Рузвельт ничего не ответил. Гопкинс продолжал:
– Их идея заключается в том, чтобы поместить Россию… вне запретной черты Галифакса.
Рузвельт снова ничего не ответил.
Гопкинс знал эту манеру президента: делать вид, будто не слышит того, по поводу чего не хочет высказывать свое мнение. Поэтому Гопкинс договорил:
– Они полагают, что при таких условиях Гитлер нападет на Советский Союз.
Рузвельт действительно не хотел отвечать. Ему нечего было ответить. Ведь именно этот вопрос он поставил перед собою не дальше получаса назад, читая послание Вильсона. Вот судьба: ответ потребовался гораздо быстрее, чем он предполагал. И вовсе не в теоретическом плане. От того, что он скажет Хэллу, зависело, быть может, куда и когда двинется Гитлер…
Близкие к Рузвельту люди знали, что, называя сам себя якобы в шутку величайшим притворщиком среди всех президентов Штатов, он говорил сущую правду, тем самым стараясь скрыть ее от людей.
Он как-то сказал: «Если хотите, чтобы люди не знали ваших истинных намерений, откровенно скажите, что собираетесь сделать. Они тут же начнут ломать себе голову над совершенно противоположными предположениями». Однако сам Рузвельт ни разу не последовал этому правилу, и тем не менее никто и никогда не знал того, что он думает. Президент действительно был великим мастером притворства.
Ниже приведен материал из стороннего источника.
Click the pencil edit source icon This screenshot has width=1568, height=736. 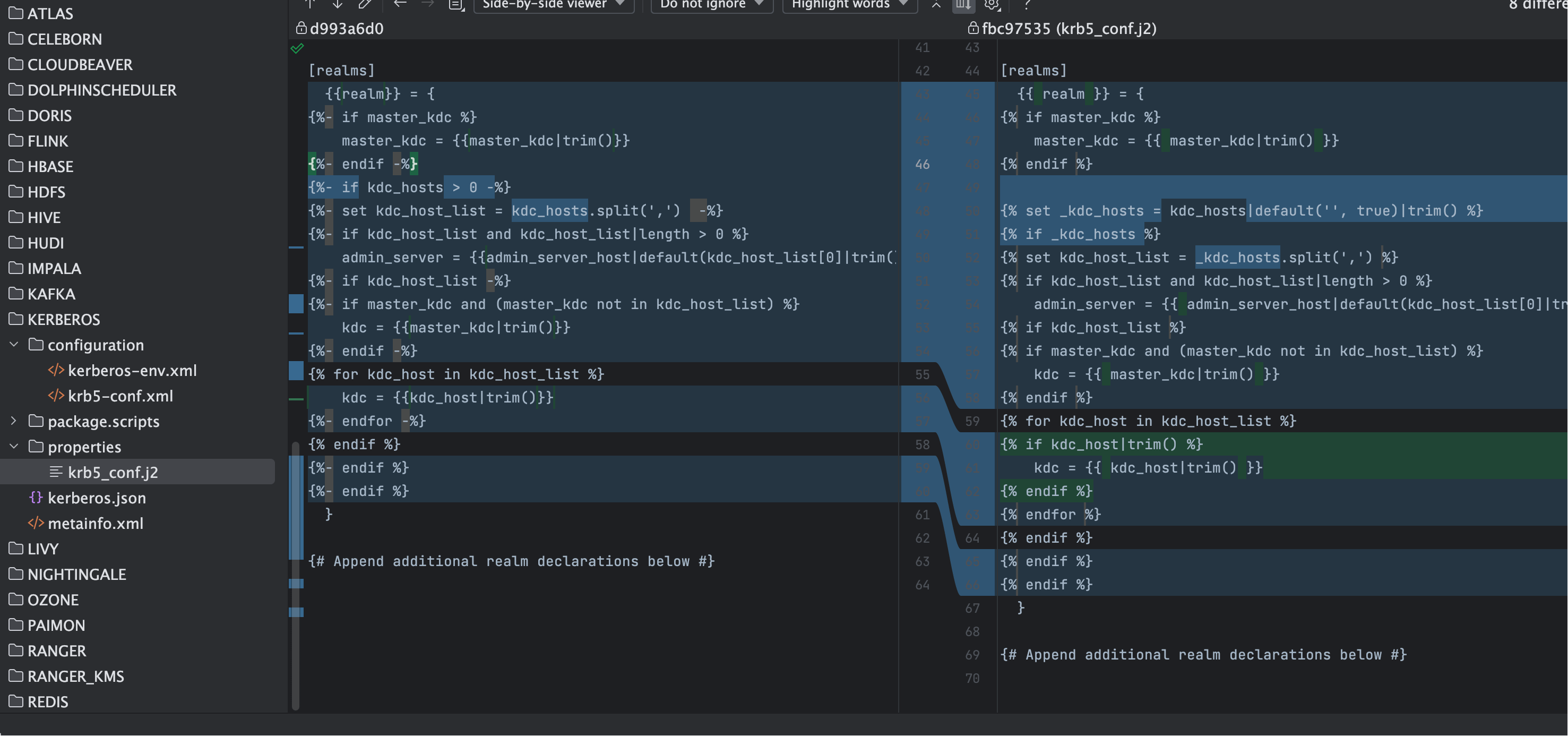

Почти невзначай, словно она не имела никакого отношения к делу, прозвучала его просьба, обращенная к Гопкинсу:
– Дайте-ка мне вон тот бювар, Гарри. Это мои предвыборные выступления. Я хочу тут кое-что просмотреть перед встречей с фермерами Улиссвилля.
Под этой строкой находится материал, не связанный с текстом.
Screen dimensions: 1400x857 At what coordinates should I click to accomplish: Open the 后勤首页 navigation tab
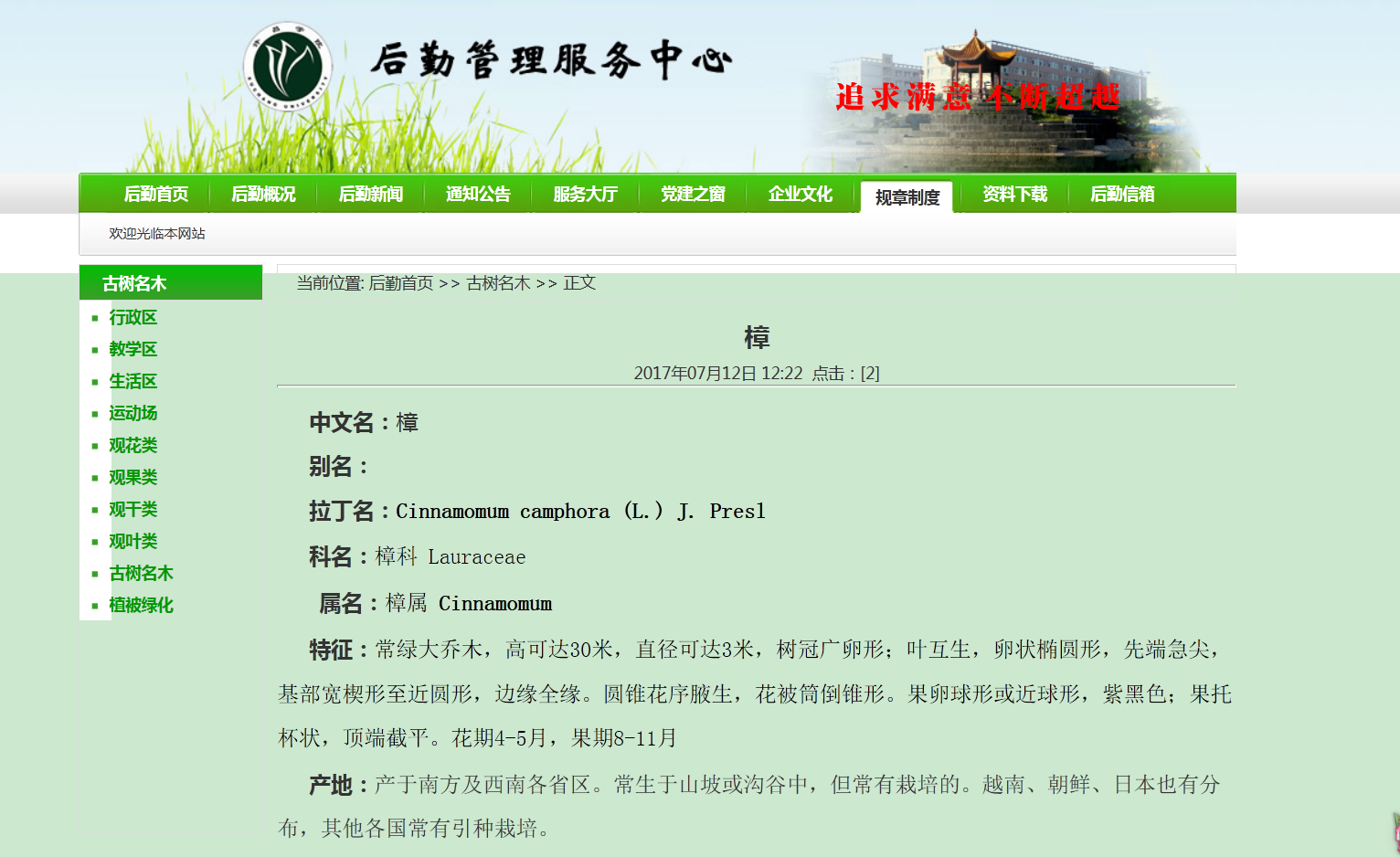pos(156,195)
Поняв, что президент хочет остаться один, Гопкинс повернулся к выходу, но Рузвельт остановил его:
– Дуглас отдохнул?
– Макарчер не из тех, кого утомляют перелеты. Он давно сидит у меня в ожидании вашего вызова.
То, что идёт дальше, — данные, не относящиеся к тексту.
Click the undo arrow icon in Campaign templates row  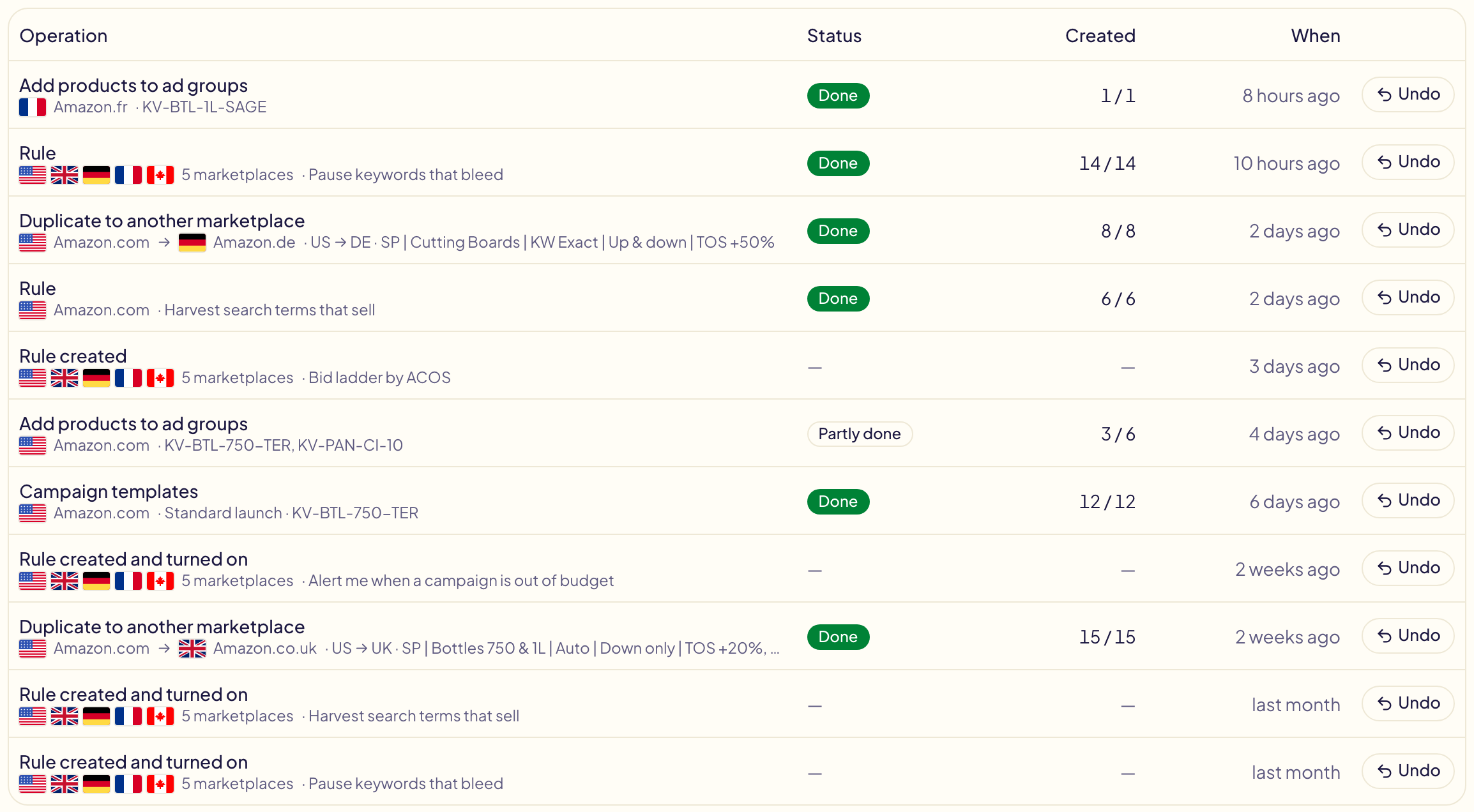pos(1385,501)
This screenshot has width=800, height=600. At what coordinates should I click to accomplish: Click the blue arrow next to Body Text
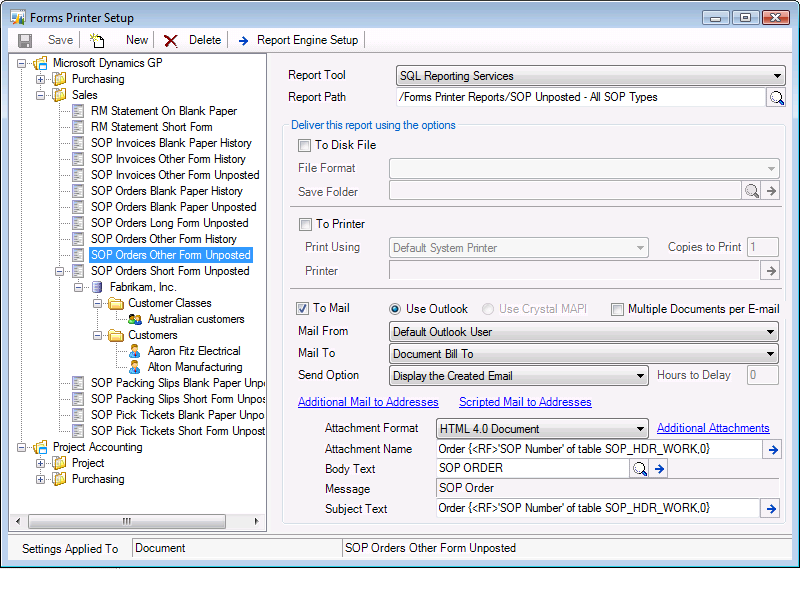tap(660, 469)
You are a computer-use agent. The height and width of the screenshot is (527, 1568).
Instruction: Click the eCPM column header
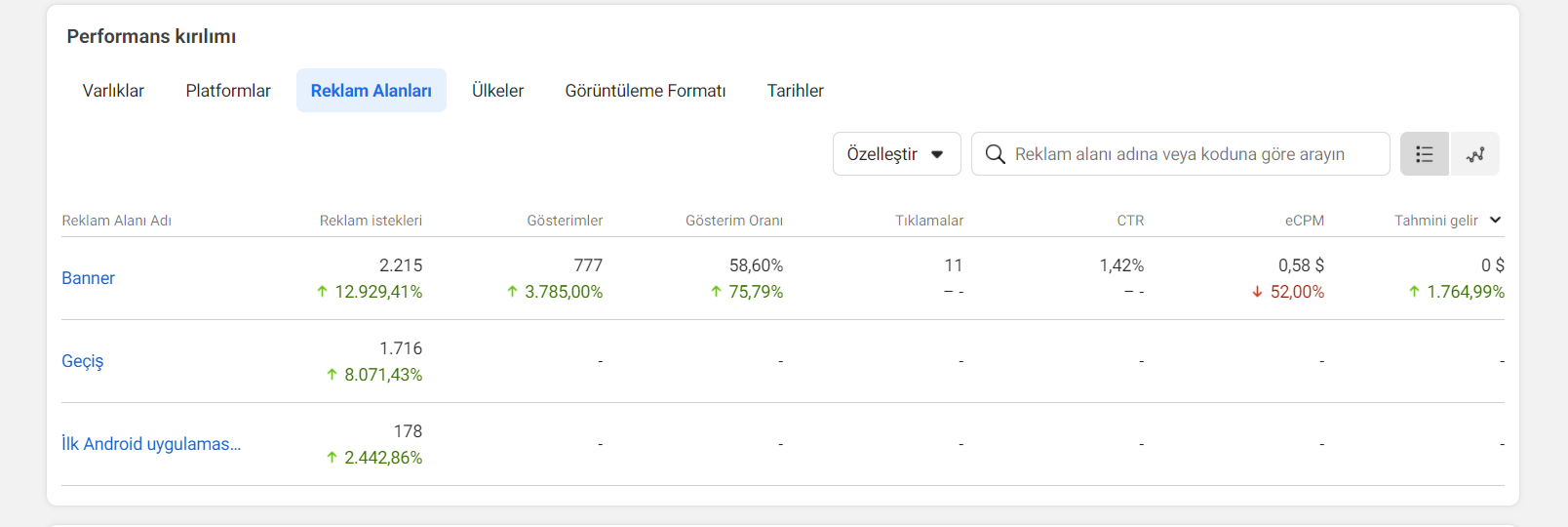pyautogui.click(x=1305, y=221)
– Пусть заглянет, когда поезд отойдет от Улиссвилля. Да и сами заходите – послушаем, что творится на Филиппинах. Теперь это имеет не последнее значение, а будет иметь вдесятеро большее.
– Вы знаете мое отношение к этому делу, патрон.
– Знаю, дружище, но вы должны понять: именно обещанная филиппинцам независимость…
Гопкинс быстро и решительно перебил:
– На этот раз нам, видимо, придется выполнить обещание.
– Через семь лет, Гарри. – И Рузвельт многозначительно повторил: – Только через семь лет!
– Если это не покажется вам парадоксом, то я бы сказал: именно это меня и пугает – слишком большой срок.
Рузвельт покачал головой.
– Едва ли достаточный для того, чтобы бедняги научились управлять своими островами.
– И более чем достаточный для того, чтобы Макарчер успел забыть о том, что он американский генерал.
– Дуглас не из тех, кто способен это забыть. И кроме того, у него будет достаточно забот на десять лет вперед и после того, как «его» республика получит от нас независимость. Составленный им десятилетний план укрепления обороны Филиппин поглотит его с головой.
Гопкинс недоверчиво фыркнул:
– Меня поражает, патрон: вы, такой реальный в делах, становитесь совершенным фантазером, стоит вам послушать Макарчера.
– Своею ненасытной жаждой конкистадора новейшей формации он мог бы заразить даже и вас.
– Сомневаюсь… Начнем с того, что меня нельзя убедить, будто Япония предоставит нам этот десятилетний срок для укрепления Филиппин.
– Тем хуже для Японии, Гарри, могу вас уверить, – не терпящим возражений тоном произнес Рузвельт.
Но Гопкинс в сомнении покачал головой:
– И все-таки… Я опасаюсь…
– Пока я президент…
– Я ничего и никого не боюсь, пока вы тут, – Гопкинс ударил по спинке кресла, в котором сидел Рузвельт, и повторил: – Пока тут сидите вы.
Веселые искры забегали в глазах Рузвельта. Поймав руку Гопкинса, он сжал ее так крепко, что тот поморщился.
– То же могу сказать и я: что может быть мне страшно, пока тут, – Рузвельт шутливо, подражая Гопкинсу, ударил по подлокотнику своего кресла, – стоите вы, Гарри! А что касается Дугласа – вы просто недостаточно хорошо его знаете.